Problem to work on: Write the listing below out again in full, dropping its pictures.

Input data:
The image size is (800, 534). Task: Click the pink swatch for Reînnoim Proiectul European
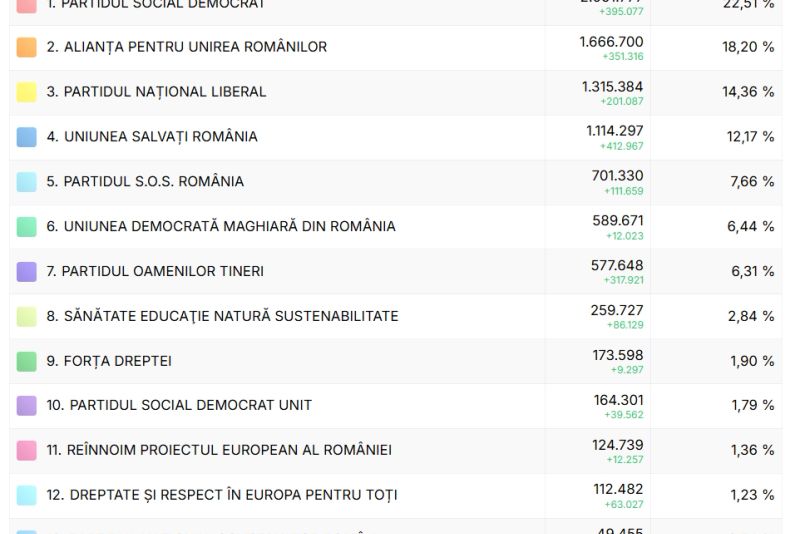click(x=27, y=451)

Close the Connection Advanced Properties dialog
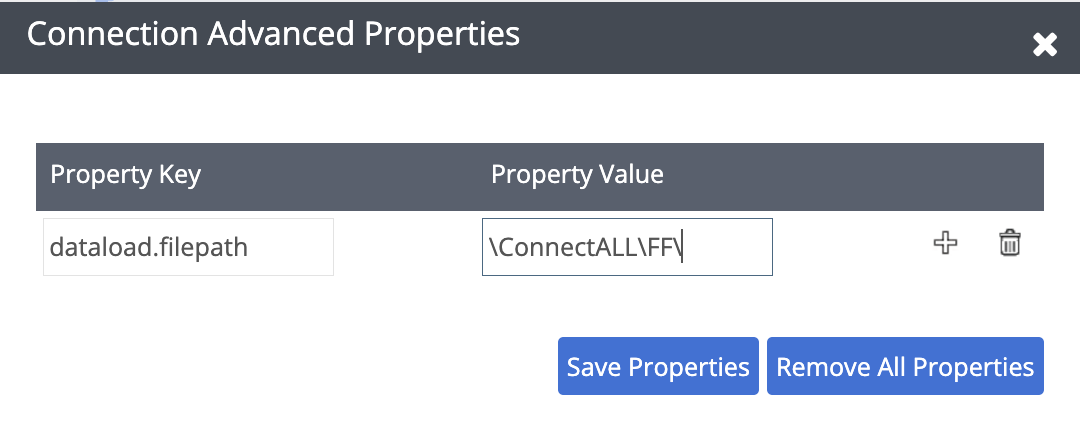point(1045,45)
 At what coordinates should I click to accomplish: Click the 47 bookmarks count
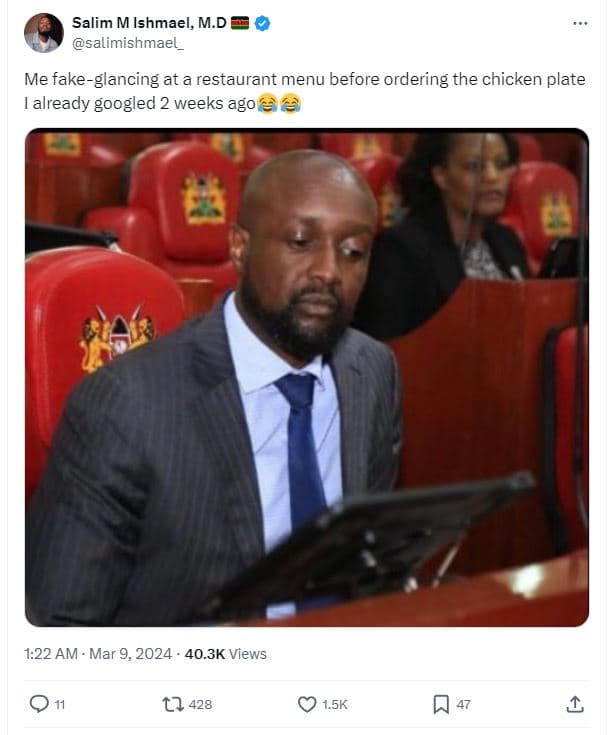click(x=463, y=704)

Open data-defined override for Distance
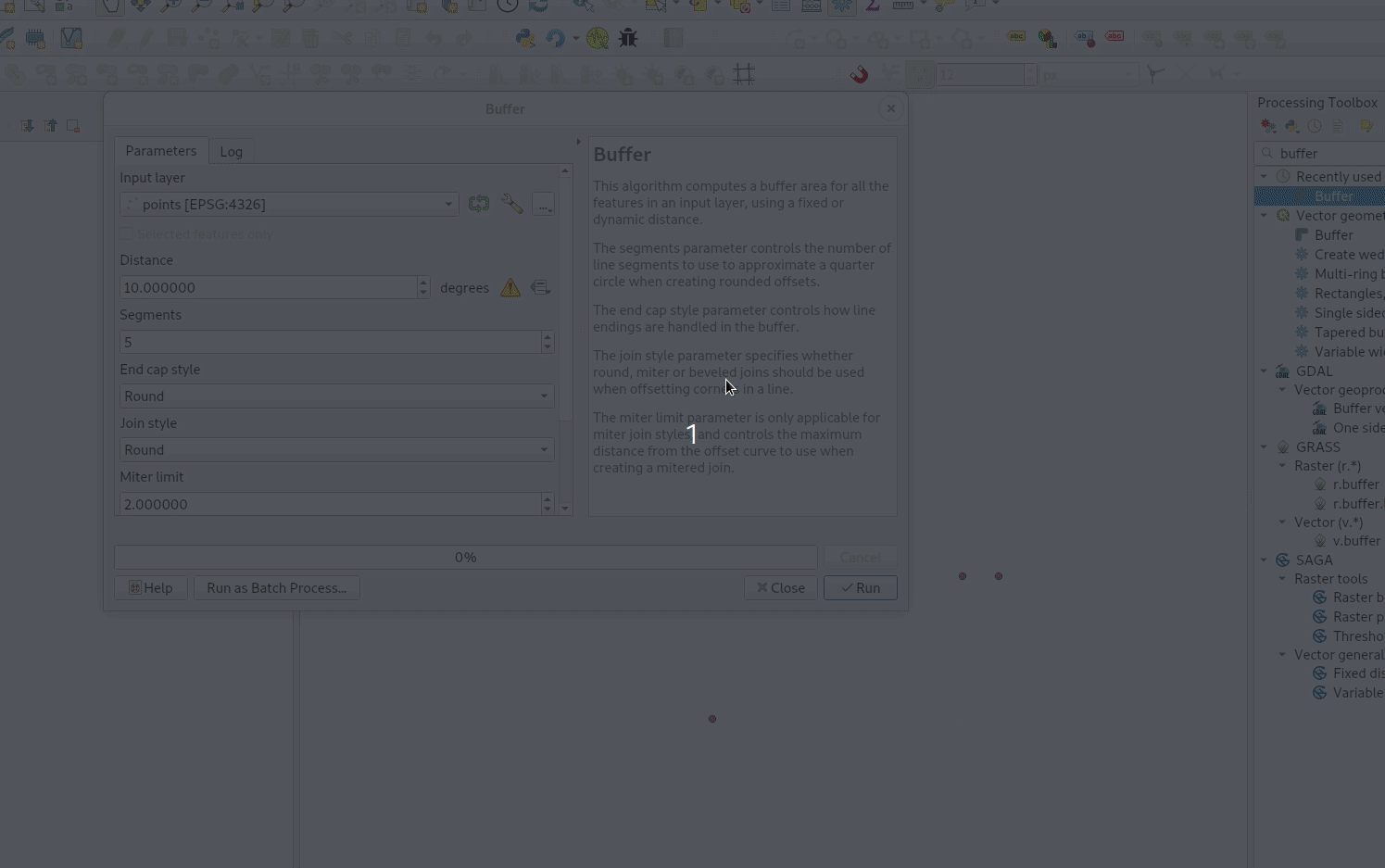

Result for this task:
The image size is (800, 534). Task: Click the pink swatch for Reînnoim Proiectul European
click(x=27, y=451)

Close the Connection Advanced Properties dialog
point(1045,45)
 At what coordinates should I click to accomplish: Click the 47 bookmarks count
click(x=463, y=704)

Open data-defined override for Distance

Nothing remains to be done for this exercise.